DESCRIPTION OF THE TASK: All pictures must be left out as you transcribe the lines from the first line of the data to the line containing "Given: Enable 开启垂直同步", both included.

[Entries taken from a collection]
*** Begin section ***
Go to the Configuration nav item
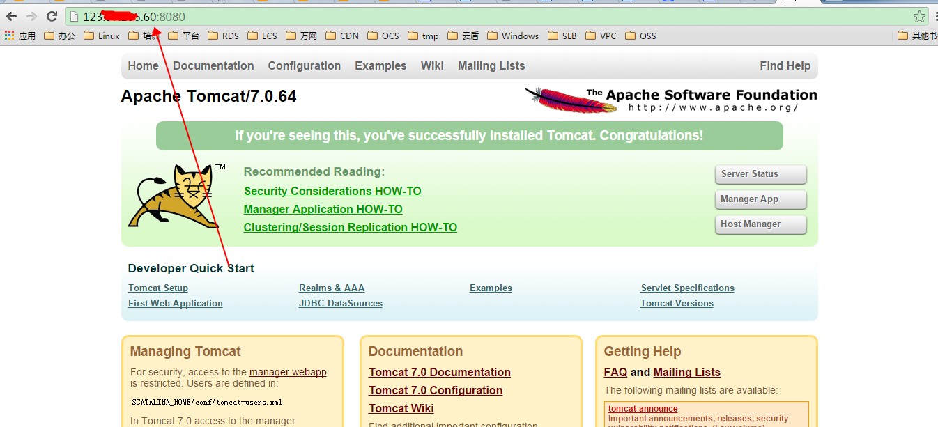Image resolution: width=938 pixels, height=427 pixels. [304, 65]
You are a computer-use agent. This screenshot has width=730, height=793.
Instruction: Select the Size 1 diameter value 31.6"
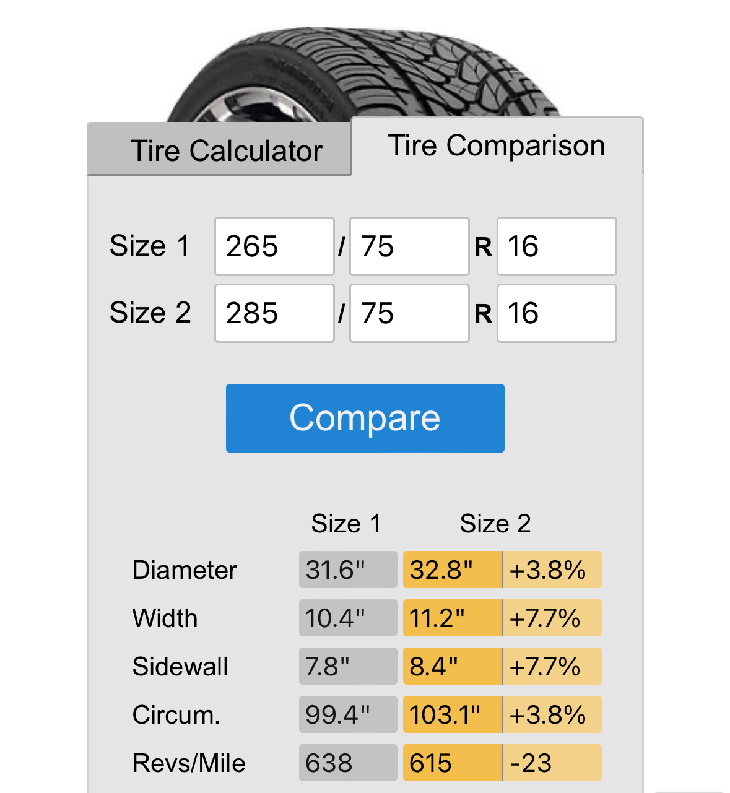tap(348, 570)
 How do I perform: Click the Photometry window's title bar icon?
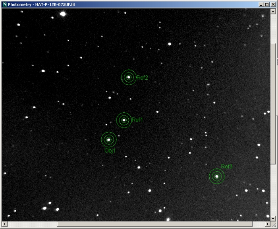click(4, 4)
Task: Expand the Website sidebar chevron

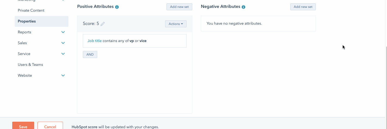Action: click(63, 75)
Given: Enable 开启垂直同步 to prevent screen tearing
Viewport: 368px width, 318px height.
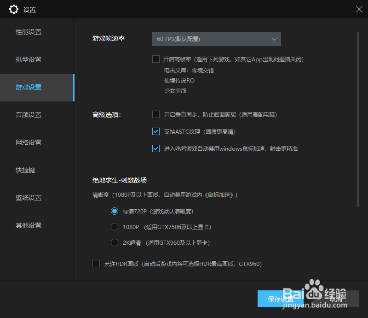Looking at the screenshot, I should (156, 114).
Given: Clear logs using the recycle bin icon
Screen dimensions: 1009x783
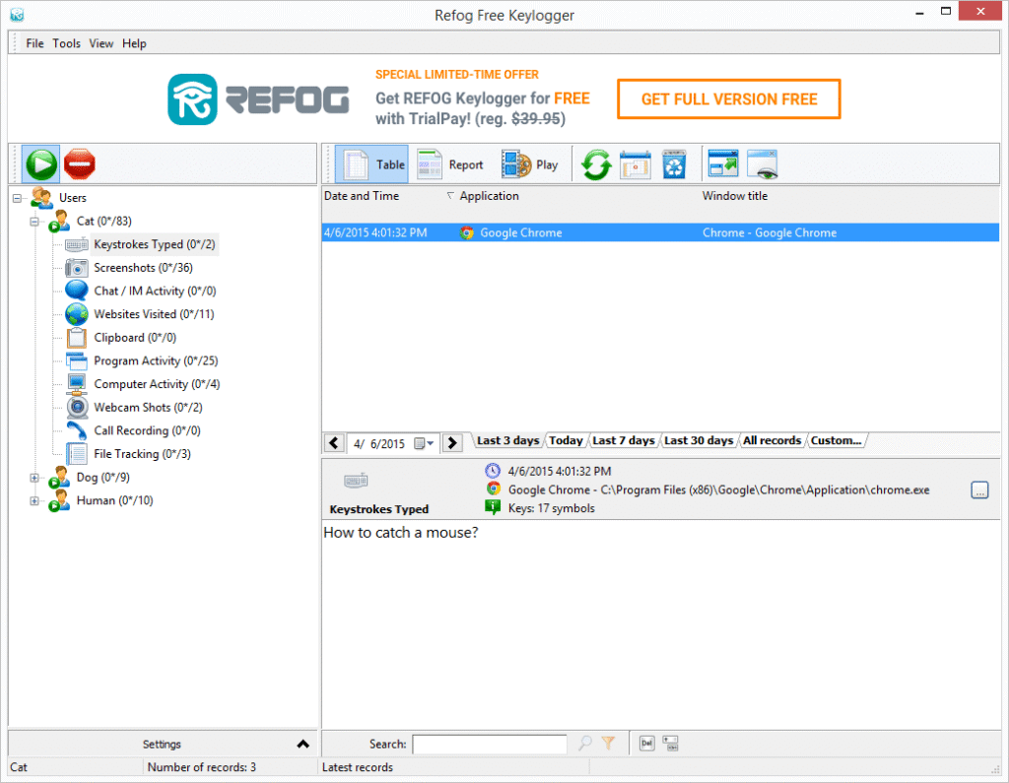Looking at the screenshot, I should 674,163.
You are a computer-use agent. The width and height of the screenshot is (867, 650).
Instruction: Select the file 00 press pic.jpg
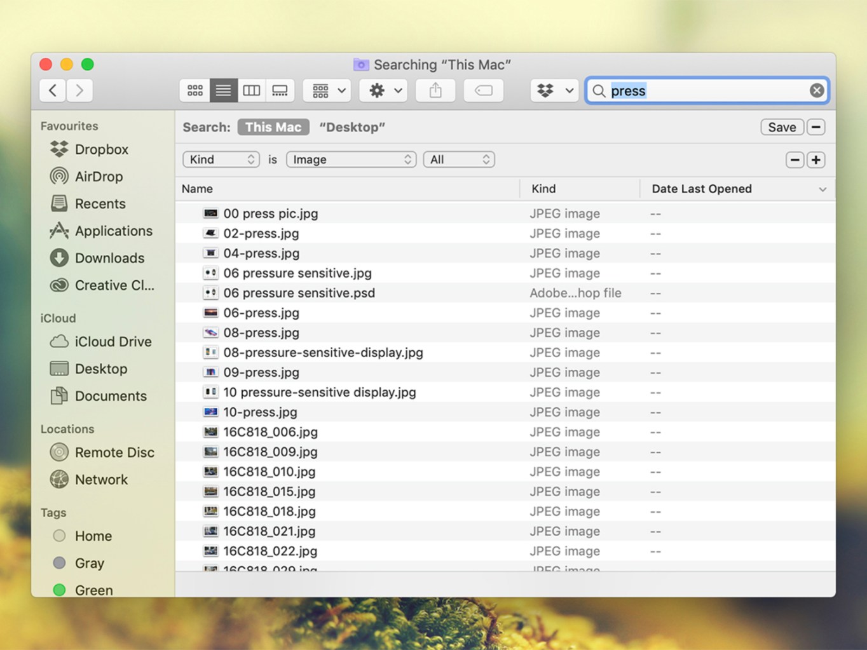tap(270, 213)
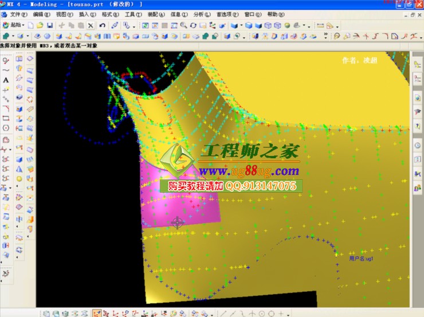Click the zoom magnifier icon
The image size is (424, 317).
click(183, 25)
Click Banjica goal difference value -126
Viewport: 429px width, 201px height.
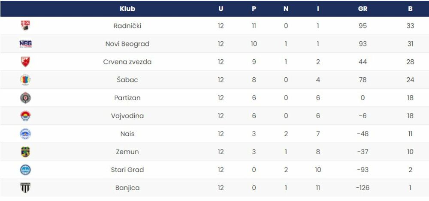[363, 188]
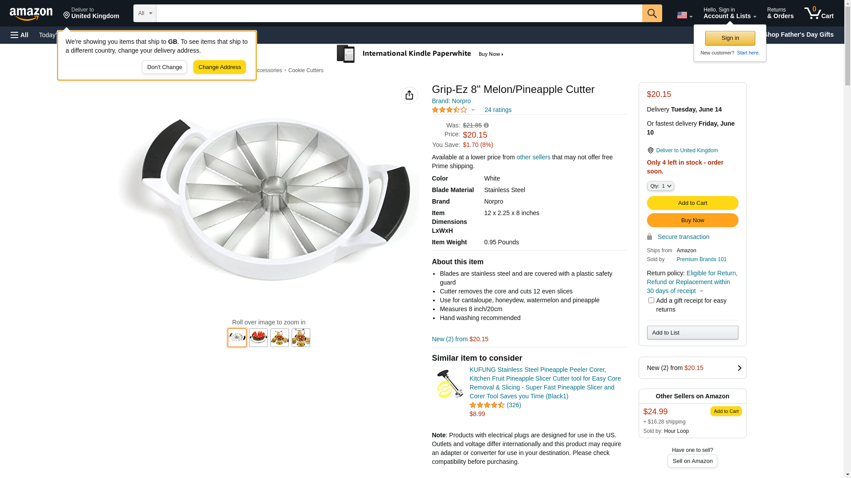Open the All hamburger menu
Image resolution: width=851 pixels, height=478 pixels.
coord(20,35)
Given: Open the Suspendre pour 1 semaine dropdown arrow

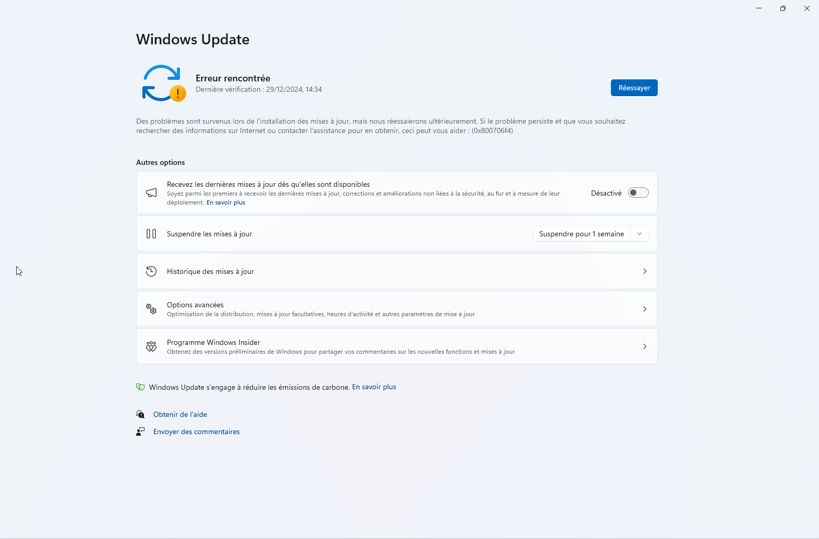Looking at the screenshot, I should [x=640, y=234].
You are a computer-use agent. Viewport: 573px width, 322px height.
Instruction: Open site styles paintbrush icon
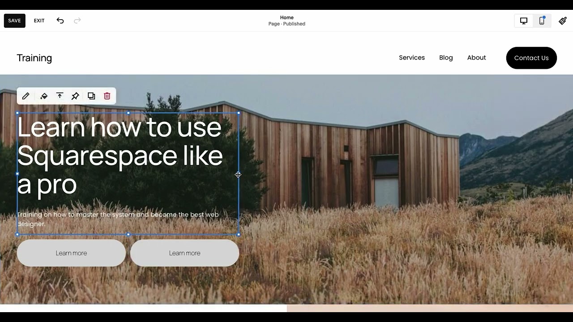(563, 21)
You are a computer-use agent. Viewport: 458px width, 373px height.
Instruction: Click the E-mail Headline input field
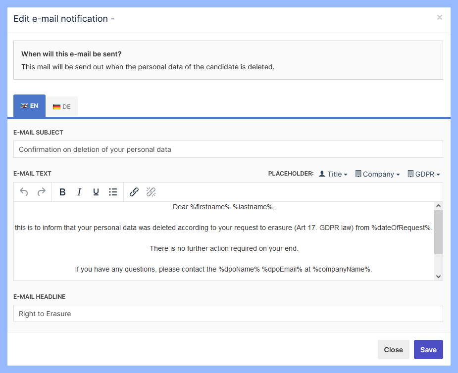click(x=228, y=314)
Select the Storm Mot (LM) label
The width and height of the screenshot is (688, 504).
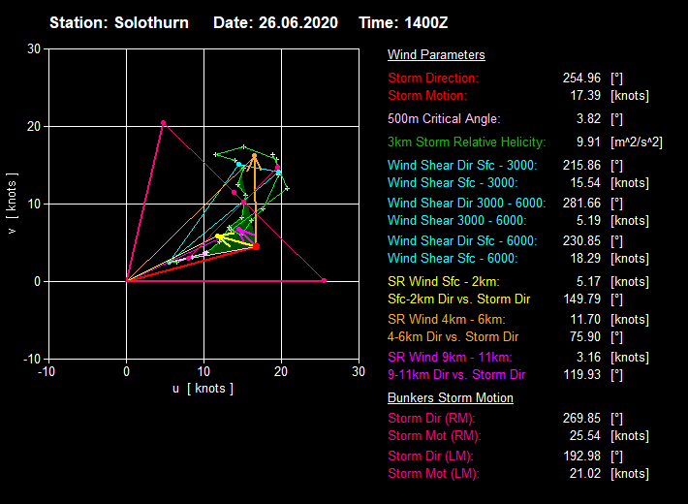click(x=433, y=474)
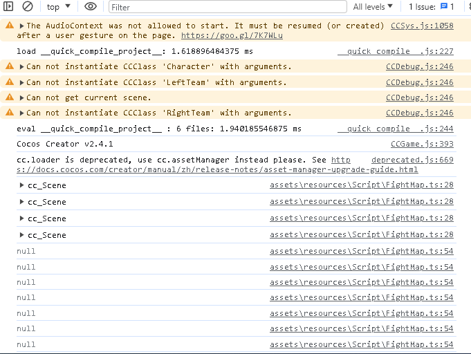Click warning icon on the 'RightTeam' row
The height and width of the screenshot is (354, 471).
[x=10, y=113]
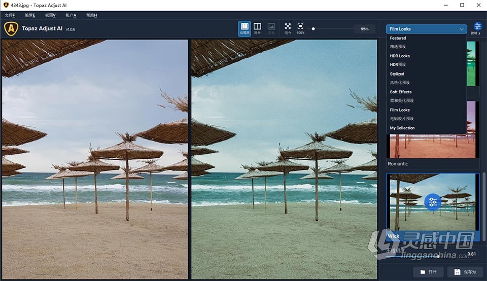Select Soft Effects preset category
This screenshot has height=281, width=487.
[401, 92]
*** End section ***
REPLY:
Go to the Configuration nav item
Image resolution: width=938 pixels, height=427 pixels. [304, 65]
You are a computer-use agent. This screenshot has width=730, height=793.
Instruction: Select the Size 1 diameter value 31.6"
tap(348, 570)
 How do I perform: Click the Photometry window's title bar icon?
click(4, 4)
Task: Expand the Website sidebar chevron

Action: click(63, 75)
Given: Enable 开启垂直同步 to prevent screen tearing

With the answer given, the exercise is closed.